Russ Kinnel: Hi. I'm Russ Kinnel, director of mutual fund research. I'm joined today by David Maley, fund manager of Ariel Discovery, a small-value fund that was launched in early 2011. Its trailing one-year and year-to-date performance is outstanding, not that that alone is a reason to buy, but it beats having bad performance.
So, David, thanks for joining us.
David Maley: Thanks for having me, Russ.
Kinnel: Maybe you could tell us a little about your deep-value strategy. I think of kind of the two things that are scary about deep value are: one, you can be vulnerable through an economic recession like we had in 2008; two, you can be vulnerable to bad management because obviously there's a reason the stock is cheap and sometimes bad management can kill an otherwise good company. How do you combat those two things?
Maley: Sure thanks, it's great to be here, Russ. By deep value what we try to do is we try to invest with such a margin of safety that even if things go wrong, we can still be OK as investors. So a lot of times the stocks we’ll invest in have actually had these difficulties happen, and in fact worries about the economy can be what creates the opportunity to buy the stock at a very deep discount. What we look for are stocks that trade at a low price to book value first of all. We recognize it as you get small it gets very hard to predict earnings and particularly earnings growth. So when the market focuses too much on those, we feel like we get opportunities as we focus on asset values first. Those are a lot more stable, so you don't have the same problems there.
Second, we always look for stocks with great balance sheets. That allows our companies to ride out tough times, and in fact, a lot of our stocks have significant excess cash. Sometimes we'll even buy stocks trading below their cash, or very close to their actual cash values.

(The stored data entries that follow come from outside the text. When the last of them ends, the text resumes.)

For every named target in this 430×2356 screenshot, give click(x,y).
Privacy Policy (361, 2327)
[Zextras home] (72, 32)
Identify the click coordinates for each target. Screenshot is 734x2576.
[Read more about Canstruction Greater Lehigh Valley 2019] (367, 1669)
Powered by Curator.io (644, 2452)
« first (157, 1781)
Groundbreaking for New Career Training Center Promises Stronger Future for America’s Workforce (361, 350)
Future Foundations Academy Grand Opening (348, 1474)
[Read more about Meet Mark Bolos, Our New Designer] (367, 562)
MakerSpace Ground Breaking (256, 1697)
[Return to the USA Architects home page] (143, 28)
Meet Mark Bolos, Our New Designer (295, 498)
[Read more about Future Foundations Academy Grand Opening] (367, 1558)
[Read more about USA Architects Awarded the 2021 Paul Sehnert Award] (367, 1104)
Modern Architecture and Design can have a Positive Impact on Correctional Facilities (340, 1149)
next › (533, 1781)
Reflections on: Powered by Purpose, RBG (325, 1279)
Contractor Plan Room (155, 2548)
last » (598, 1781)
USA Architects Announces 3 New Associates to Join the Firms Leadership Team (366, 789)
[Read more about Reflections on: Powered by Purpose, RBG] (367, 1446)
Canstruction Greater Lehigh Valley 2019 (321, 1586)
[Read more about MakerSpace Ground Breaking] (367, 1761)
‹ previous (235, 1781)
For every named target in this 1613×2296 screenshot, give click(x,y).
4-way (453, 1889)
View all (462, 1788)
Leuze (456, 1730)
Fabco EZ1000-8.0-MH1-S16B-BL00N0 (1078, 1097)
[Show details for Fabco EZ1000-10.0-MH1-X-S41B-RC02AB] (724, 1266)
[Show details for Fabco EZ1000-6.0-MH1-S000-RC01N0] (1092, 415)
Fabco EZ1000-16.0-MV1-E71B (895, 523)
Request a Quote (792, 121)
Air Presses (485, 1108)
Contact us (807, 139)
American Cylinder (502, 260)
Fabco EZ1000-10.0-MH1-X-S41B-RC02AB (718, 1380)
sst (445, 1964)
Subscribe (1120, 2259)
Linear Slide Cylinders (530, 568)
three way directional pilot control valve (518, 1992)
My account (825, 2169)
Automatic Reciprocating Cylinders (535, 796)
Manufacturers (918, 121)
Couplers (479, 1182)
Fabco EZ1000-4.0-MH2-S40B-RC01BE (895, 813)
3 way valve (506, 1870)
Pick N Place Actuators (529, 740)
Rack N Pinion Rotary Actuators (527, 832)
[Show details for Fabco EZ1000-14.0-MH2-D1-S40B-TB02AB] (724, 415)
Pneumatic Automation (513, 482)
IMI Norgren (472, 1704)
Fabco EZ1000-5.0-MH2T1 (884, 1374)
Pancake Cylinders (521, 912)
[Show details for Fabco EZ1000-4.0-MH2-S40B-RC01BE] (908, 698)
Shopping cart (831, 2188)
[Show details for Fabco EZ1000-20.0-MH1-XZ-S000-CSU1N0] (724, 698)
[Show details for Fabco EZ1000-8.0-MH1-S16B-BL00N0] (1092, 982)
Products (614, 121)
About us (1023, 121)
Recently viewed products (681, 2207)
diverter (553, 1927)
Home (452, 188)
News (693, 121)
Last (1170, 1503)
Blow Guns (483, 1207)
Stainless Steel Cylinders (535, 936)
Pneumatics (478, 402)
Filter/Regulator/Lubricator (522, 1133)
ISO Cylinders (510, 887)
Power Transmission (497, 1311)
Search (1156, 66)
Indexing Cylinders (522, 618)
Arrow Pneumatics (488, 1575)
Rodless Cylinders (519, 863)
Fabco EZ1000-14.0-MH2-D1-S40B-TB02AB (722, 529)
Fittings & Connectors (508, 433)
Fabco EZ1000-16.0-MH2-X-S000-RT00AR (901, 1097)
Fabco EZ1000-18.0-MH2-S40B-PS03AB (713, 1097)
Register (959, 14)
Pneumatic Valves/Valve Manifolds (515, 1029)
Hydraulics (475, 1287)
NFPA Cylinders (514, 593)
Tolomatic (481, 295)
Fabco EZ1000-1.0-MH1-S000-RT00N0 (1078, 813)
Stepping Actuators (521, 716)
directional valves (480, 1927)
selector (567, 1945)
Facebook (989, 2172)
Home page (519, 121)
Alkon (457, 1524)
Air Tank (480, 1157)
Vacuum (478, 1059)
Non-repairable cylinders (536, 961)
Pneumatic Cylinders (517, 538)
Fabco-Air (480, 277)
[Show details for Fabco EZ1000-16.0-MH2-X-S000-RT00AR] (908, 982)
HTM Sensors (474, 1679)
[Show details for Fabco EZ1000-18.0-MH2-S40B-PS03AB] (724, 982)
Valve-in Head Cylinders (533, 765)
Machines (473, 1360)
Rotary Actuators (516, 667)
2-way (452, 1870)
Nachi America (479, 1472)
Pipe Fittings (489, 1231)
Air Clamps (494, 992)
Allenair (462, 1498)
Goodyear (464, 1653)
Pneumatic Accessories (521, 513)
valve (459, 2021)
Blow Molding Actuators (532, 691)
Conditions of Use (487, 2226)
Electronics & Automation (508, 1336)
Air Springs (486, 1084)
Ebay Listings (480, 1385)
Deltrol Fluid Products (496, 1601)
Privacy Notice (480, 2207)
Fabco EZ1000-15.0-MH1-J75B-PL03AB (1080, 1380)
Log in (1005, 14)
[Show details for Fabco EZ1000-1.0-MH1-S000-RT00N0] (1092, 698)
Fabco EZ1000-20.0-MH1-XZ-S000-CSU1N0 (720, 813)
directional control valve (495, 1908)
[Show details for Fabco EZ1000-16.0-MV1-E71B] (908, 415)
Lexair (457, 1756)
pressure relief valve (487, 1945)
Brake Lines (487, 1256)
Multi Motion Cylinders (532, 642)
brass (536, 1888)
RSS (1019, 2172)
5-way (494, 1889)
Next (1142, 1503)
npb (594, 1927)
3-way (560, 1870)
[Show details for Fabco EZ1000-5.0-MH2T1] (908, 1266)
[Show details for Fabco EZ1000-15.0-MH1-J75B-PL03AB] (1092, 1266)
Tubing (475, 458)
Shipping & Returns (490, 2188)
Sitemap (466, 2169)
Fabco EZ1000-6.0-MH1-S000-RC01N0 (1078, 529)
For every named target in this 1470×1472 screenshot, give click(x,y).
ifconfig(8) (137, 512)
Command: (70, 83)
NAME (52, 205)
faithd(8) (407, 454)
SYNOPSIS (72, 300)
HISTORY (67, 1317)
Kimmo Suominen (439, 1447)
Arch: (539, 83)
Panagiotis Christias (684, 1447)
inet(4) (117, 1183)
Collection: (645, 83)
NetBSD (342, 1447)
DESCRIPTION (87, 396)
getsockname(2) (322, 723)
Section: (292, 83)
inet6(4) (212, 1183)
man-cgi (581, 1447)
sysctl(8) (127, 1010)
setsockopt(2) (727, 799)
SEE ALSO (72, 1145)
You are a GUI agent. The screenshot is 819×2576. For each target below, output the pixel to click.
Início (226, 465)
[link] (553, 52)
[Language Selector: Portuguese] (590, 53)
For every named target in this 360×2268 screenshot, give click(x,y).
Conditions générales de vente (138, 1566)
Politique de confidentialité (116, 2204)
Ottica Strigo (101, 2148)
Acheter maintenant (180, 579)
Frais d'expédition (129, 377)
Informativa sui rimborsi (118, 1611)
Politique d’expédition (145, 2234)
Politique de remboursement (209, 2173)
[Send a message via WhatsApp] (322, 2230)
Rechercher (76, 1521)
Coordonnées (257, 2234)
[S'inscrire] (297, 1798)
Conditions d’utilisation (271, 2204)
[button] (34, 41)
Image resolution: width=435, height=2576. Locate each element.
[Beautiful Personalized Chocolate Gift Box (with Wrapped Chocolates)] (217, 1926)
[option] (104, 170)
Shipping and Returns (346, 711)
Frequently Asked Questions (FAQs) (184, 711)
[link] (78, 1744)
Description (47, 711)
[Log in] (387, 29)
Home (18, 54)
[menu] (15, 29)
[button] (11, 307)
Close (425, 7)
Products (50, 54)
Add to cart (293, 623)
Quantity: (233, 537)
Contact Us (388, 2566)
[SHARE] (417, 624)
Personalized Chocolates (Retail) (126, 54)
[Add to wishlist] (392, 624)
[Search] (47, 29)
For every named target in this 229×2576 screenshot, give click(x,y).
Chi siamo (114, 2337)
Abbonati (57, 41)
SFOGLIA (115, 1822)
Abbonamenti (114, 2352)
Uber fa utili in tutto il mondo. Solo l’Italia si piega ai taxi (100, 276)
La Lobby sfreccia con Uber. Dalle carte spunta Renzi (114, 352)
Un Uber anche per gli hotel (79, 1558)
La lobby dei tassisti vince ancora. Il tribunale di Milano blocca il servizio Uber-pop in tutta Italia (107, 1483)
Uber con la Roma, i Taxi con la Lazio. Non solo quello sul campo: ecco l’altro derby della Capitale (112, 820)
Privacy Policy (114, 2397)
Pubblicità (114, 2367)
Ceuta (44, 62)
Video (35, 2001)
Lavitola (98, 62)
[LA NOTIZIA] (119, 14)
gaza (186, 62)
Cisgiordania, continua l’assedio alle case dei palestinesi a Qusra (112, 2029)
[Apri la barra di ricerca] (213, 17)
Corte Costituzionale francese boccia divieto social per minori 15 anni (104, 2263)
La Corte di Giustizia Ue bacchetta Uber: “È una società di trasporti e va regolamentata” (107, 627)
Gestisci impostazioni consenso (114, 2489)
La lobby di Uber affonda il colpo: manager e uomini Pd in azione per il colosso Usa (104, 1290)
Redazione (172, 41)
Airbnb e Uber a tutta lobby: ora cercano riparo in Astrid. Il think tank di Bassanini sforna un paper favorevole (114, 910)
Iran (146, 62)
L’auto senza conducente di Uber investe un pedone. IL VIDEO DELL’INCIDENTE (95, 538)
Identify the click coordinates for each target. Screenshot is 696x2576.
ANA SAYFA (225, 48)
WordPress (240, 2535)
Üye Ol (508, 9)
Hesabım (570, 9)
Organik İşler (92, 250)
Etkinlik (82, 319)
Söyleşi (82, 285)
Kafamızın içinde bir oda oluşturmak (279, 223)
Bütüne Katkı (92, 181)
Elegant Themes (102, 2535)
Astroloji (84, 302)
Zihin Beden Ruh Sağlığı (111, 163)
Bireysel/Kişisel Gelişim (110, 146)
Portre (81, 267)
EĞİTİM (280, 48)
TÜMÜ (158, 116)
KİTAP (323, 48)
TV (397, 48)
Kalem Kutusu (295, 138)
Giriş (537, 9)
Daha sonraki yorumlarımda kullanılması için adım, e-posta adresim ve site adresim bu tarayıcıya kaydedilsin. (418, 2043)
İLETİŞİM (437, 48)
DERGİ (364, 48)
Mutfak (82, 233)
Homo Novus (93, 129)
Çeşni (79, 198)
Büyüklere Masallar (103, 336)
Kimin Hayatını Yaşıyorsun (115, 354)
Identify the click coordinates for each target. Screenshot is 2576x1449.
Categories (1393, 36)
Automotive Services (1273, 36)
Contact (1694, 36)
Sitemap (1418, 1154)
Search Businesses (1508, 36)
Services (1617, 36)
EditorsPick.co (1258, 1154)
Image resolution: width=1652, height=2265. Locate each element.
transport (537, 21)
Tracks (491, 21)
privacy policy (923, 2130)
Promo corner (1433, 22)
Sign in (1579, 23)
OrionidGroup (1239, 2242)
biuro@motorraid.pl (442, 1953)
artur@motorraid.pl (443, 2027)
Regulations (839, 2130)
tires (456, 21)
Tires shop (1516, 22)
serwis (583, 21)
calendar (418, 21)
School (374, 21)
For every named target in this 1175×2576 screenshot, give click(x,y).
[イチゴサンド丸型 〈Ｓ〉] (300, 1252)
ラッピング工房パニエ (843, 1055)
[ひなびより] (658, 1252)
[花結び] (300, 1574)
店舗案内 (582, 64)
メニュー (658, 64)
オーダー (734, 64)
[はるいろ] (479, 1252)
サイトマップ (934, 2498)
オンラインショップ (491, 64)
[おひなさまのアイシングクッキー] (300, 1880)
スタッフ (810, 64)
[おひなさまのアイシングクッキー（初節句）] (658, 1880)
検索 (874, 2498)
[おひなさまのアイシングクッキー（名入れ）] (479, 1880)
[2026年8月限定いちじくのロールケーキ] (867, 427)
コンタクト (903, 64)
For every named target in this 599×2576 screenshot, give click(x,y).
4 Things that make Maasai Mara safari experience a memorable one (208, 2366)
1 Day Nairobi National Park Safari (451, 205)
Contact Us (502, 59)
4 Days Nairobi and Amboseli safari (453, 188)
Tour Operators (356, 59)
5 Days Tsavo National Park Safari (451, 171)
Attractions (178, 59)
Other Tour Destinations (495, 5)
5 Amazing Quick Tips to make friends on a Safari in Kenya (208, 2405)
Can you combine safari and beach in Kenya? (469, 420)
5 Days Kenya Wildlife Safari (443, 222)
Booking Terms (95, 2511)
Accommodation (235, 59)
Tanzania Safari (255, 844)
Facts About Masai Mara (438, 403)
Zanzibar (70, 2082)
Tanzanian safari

Then third, the other thing we look for, once we find something that kind of screens those parameters, is good corporate governance. We want management teams that own stock. We like to see boards of directors that own stock. We don't like to see excessive perks, excessive pay packages. So we want to feel like managements are incentivized to think and act like us the shareholders, and we think those things help us avoid the value traps that are so common in deep-value investing.
Kinnel: This year what's driving performance at the fund?
Maley: I think a couple things. One is that we have managed to avoid for the large part disasters. So in this world of investing, if you can avoid having a lot of big disasters, you're ahead of the game usually to start with. Then we've just had a handful of stocks that have done particularly well for us. One stock that I guess we bought right when we started the fund last February, Market Leader, a software company that serves the real estate market, has had some great news. We originally bought it for barely more than its cash near its book value, and it's actually signed some very good contracts with big real estate companies, Keller Williams and Century 21, that have basically let the business start to grow. So that's done particularly well for us.
It's kind of a combination of a few stocks that have done well, not in any kind of thematic way, just kind of stock-by-stock, which is how we invest. [Our approach is] very much bottom-up, stock-by-stock, [and we] look for very cheap stocks with a margin of safety.